その中で、一部はロケット、飛行機などであることが判明したが、残りの一部に対しての解釈は説得力のないままの状態が続いている。もしかしたら、本当にUFOが地球に来訪したのではないか、中国現地でも期待と不安を込めて話題となっている。

 中国科学院紫金山天文台の王思潮研究員は、最近、マスコミのインタビューに応じ頻繁に起きているUFO騒動について言及、2011年と2012年にはUFOに関する重大な事件が起きるだろうと大胆な予見を発表した。

 7月7日、杭州蕭山空港はUFO未確認飛行物体の事件で空港が封鎖され、数多くの航空機がやむを得ず寧波、無錫に着陸した。

 7月25日、北京UFO研究会は杭州蕭山空港の未確認飛行物体に関して、初めての調査報告を公表した。北京と上海の専門家が行った現地調査によれば、インターネットで広範に広がった蕭山空港現場のUFO写真の本当の正体は飛行機であり、宇宙人の空飛ぶ円盤と結び付ける根拠はまだ見つからないという(人民網(7月26日))。


 中国の領空を個人の航空機が飛行する際には申告と登録が必要となる。

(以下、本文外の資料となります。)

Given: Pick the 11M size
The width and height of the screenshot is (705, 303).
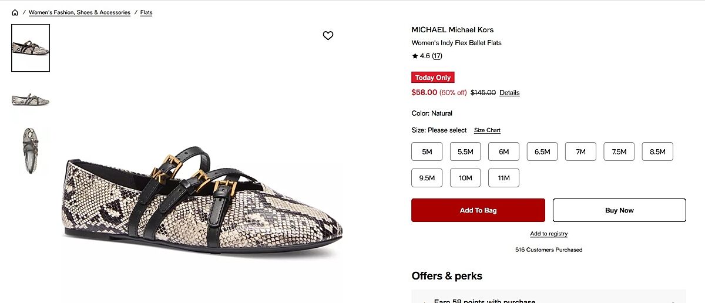Looking at the screenshot, I should pyautogui.click(x=503, y=178).

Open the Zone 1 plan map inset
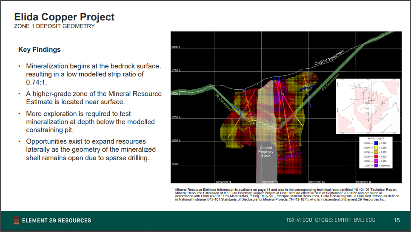(x=368, y=106)
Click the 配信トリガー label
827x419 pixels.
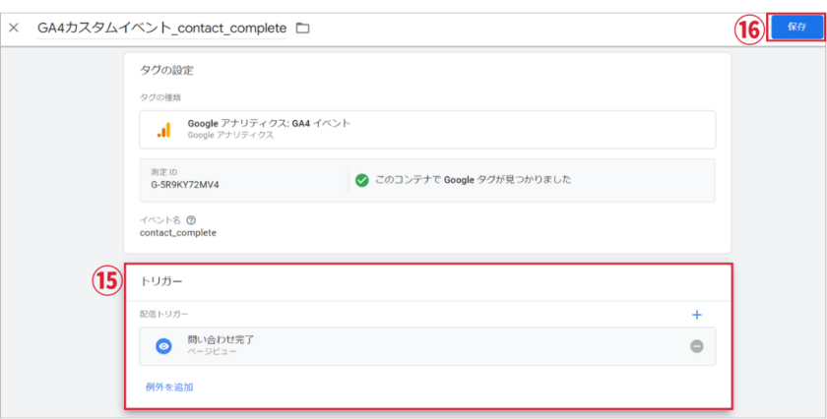pyautogui.click(x=163, y=314)
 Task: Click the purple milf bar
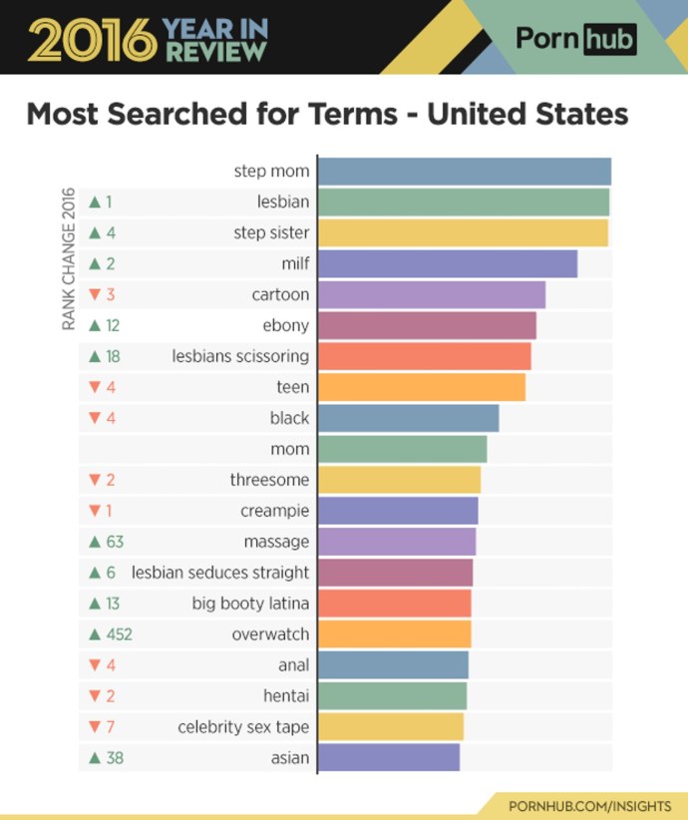(448, 263)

許可を得てはじめて飛行することができる。飛行経路は調べさえすればすぐ確認できる。本当に飛行機なら、それは空港内部の管理の混乱に起因したものと言うほかないだろう。

 事実、中国ではUFOに関する記載は、非常に古くから存在している。古文献にも数多くの記載が残っている。
中国の東晋時期(317年-420年)の奇怪小説集『拾遺記』には秦の始皇帝が「超人」と呼ばれる莫大(ばくだい)なエネルギーの持ち主と会見したということが記載されている。

 ここ数年間、多くの学者は宇宙人が地球に来訪しているという観点から上の記載を解釈している。解釈によると、高度な文明を持つ宇宙人はずっと以前から地球を訪れ、「苑渠国」という基地まで作って地球の実地調査を行ったという。その宇宙人は螺(つぶ)の形をしている「論波舟」という乗り物を利用するし、その乗り物は水陸両用であり、1日に万里も走れるという。いわば今の空飛ぶ円盤である。

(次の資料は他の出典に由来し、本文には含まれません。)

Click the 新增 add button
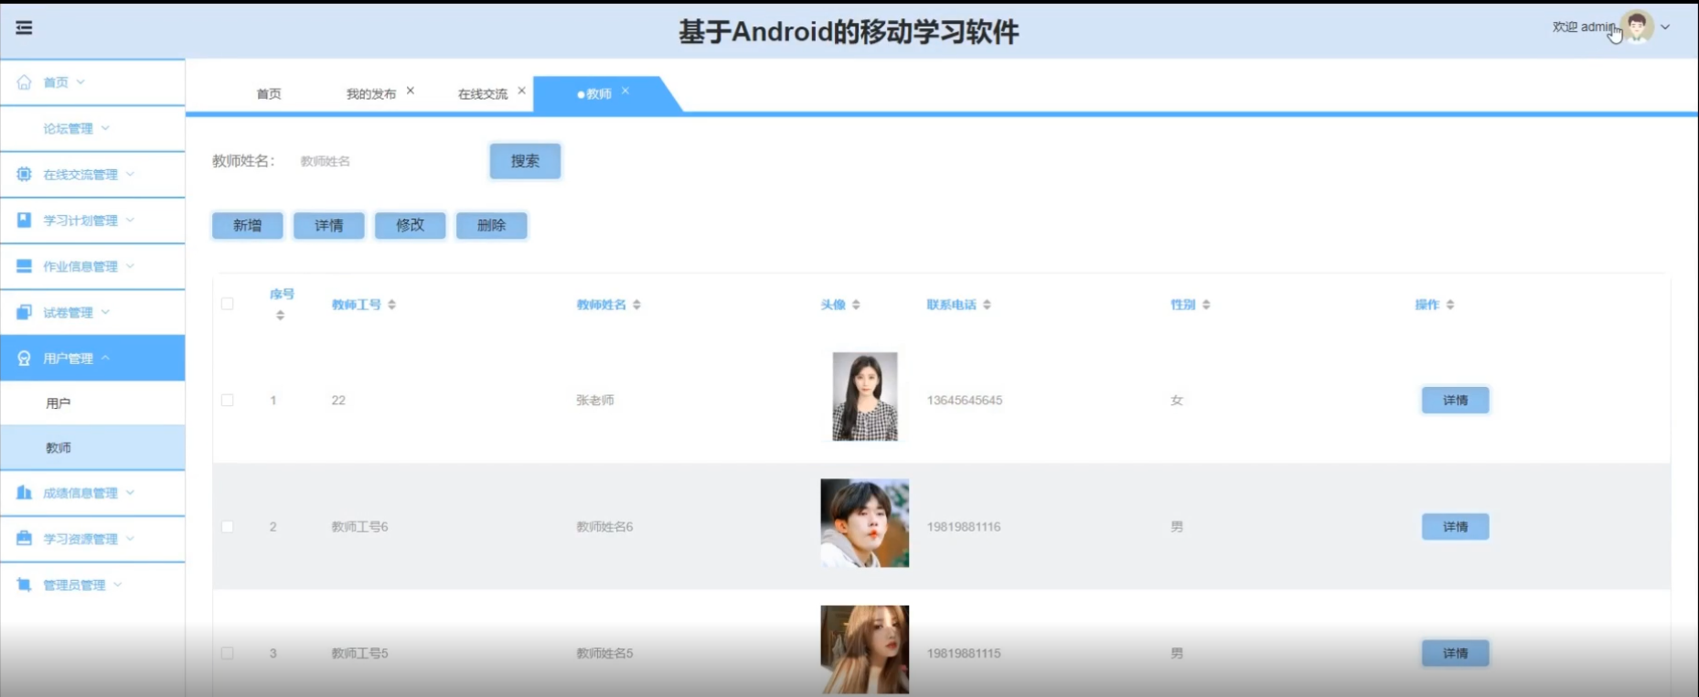1699x697 pixels. coord(247,225)
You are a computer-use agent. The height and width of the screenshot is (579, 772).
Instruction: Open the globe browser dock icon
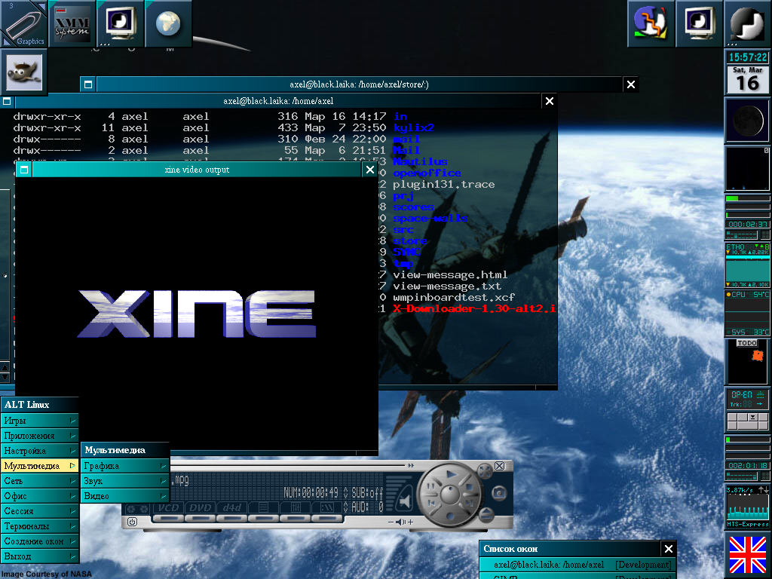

 宇宙人が地球に来訪したという言い伝えは国内外で決してまれではない。
しかし『拾遺記』での記載は通常のものと比べ特異と言える。宇宙人と秦の始皇帝が仲良く接触した経緯が記載され、古い記録として残されている。一部の学者はその解釈に異議を唱えて首肯していない。現在、大多数の人を納得させられるような定説は出ていない状態である。では秦の始皇帝が接見したのは誰だ。それは学術界の謎として残っている次第である。


 筆者の調査では、UFOに対する中国国内での研究は全く異なる二つの観点によって対峙している。一つはUFOの存在を極力認め、UFOと地球外文明との関連性を認めている。その観点の代表者は中国科学院紫金山天文台の王思潮研究員を始めとする人たちである。もう一つの観点は偽科学、偽気功、ニセ名医を暴いたことで有名な司馬南氏を始めとする人たちの観点である。これらの人たちはUFO現象を「偽科学」だと指摘している。(編集担当:祝斌)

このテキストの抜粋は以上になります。